Today I’m 33 years old and I find myself thinking like “all contemporary music is uneatable”. Scientists say that at this age people start to feel this way – become less open minded. But I still discover some songs from the past which are new to me today and I listen and learn them with an interest, so this theory about old habits doesn’t really work.
Recently I heard this song on the radio and this one was new to me as well, although it is practically the same age as I am. Jury Antonov is one of the most successful Soviet artists, he wrote music for his songs himself working with various Soviet poets.
By listening to his music you can see, that it is in fact deeply affected by music of USA/UK. I find it also interesting how the overall sound has changed over the years, becoming from what now seems like “retro” to what we can call “conservative”, and “conservative” happens to sound much more contemporary:
1985:
2013:
The song is called the "Long-awaited aircraft"
This song is about parting before boarding a plane. The point is that, like an airplane, which life makes sense only in flight, so a person grows only in the pursuit of something.

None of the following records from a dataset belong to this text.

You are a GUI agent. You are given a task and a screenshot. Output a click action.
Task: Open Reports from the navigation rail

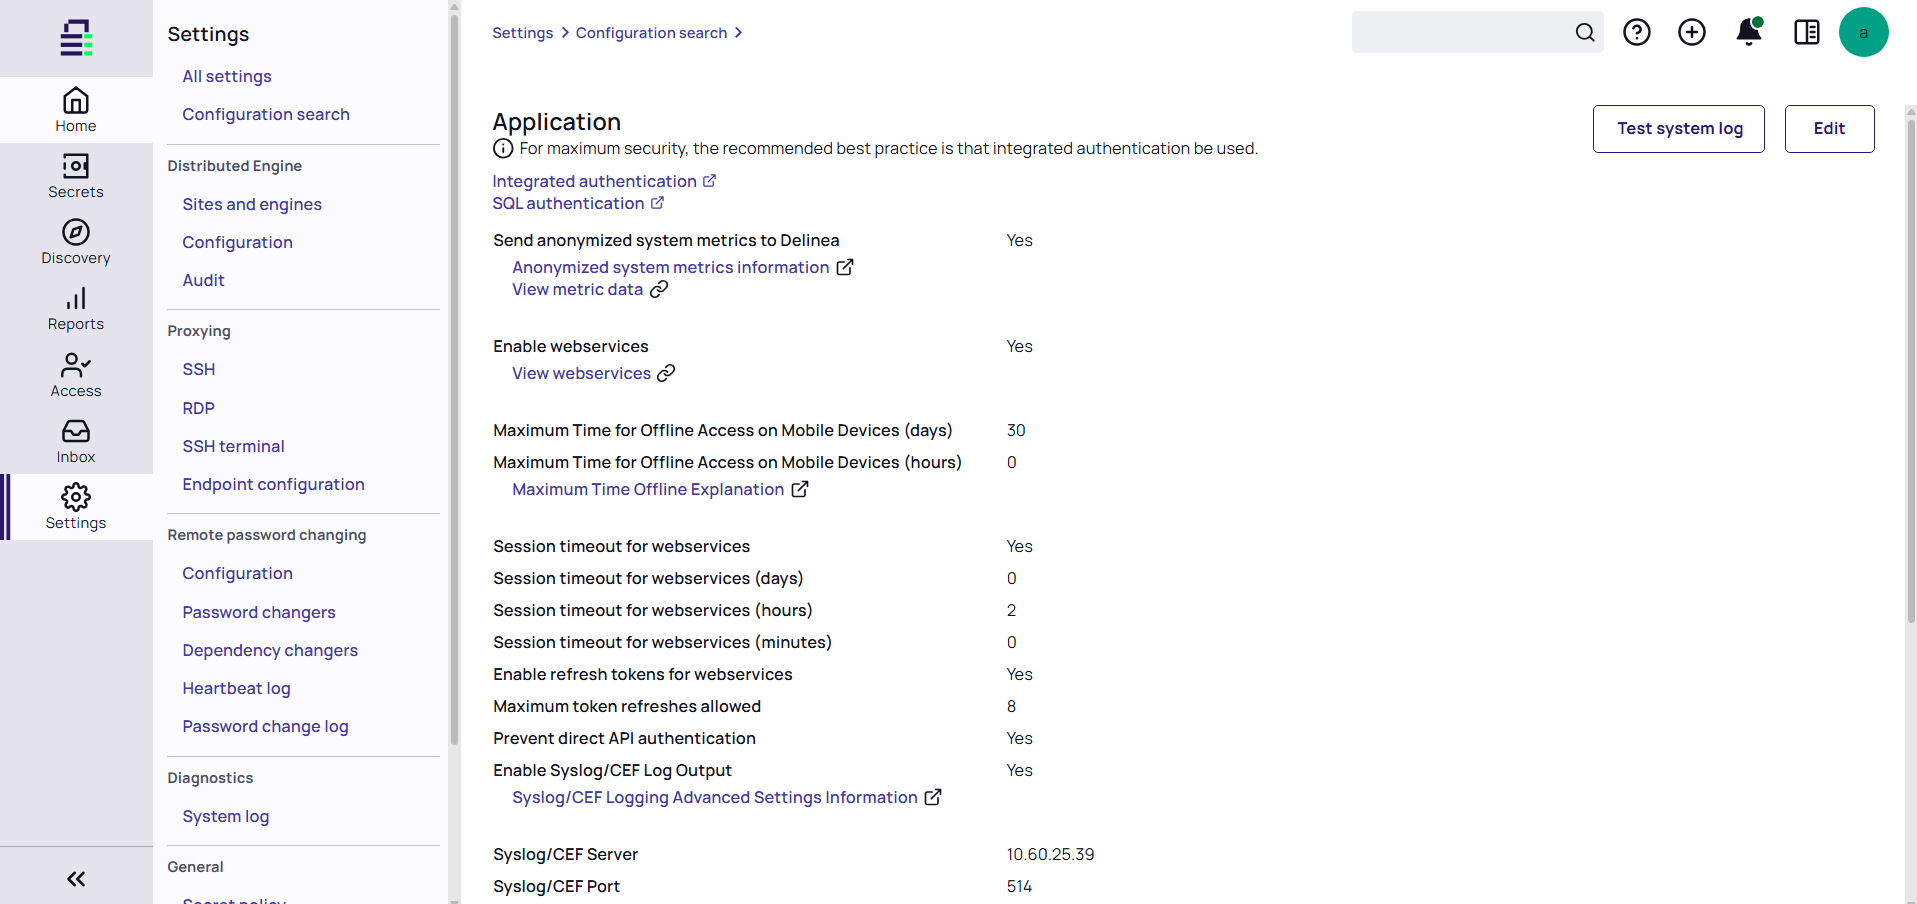coord(76,309)
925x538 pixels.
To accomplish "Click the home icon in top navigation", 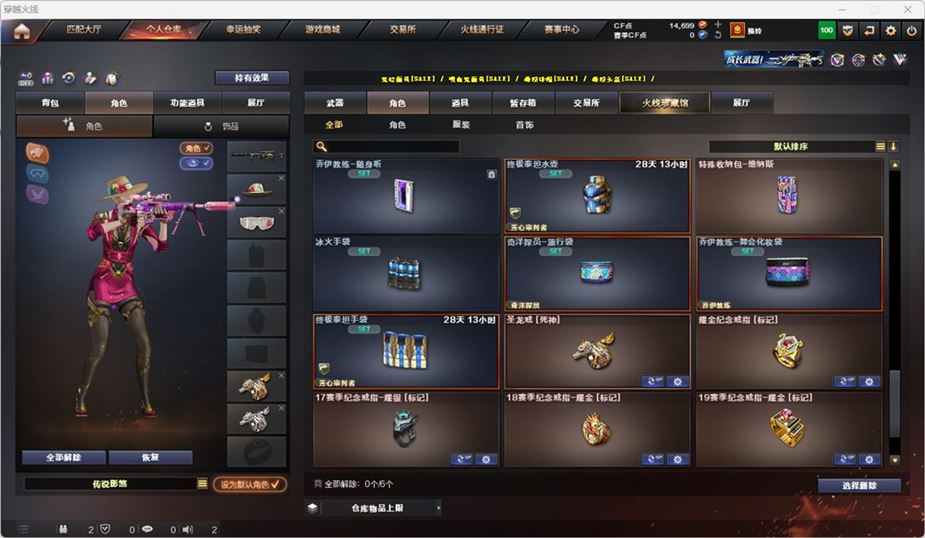I will pos(22,31).
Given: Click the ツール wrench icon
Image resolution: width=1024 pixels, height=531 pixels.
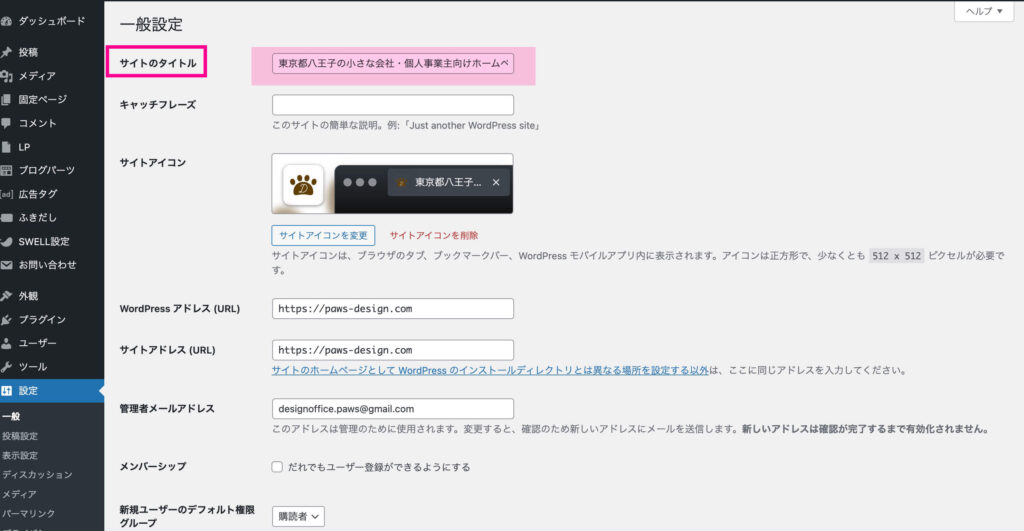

I understood CAMA/\ËT („samaljot“) when he sang - a word I remember from 3 years of Russian I took in high school (even if it was in West Germany in the late 1980s, our school was one of a few which offered it). The old version is something like a latin style mambo or rhumba, actually quite like „A night like this“ by Caro Emerald, but with typical 1980s sounds, also reminding me a little of „New German wave“ songs of the early 1980s, but softened by obviously real background strings
The new version is more a straightforward rock style, which makes it sound much more contemporary, but the guitarist also inserts strong country-style elements.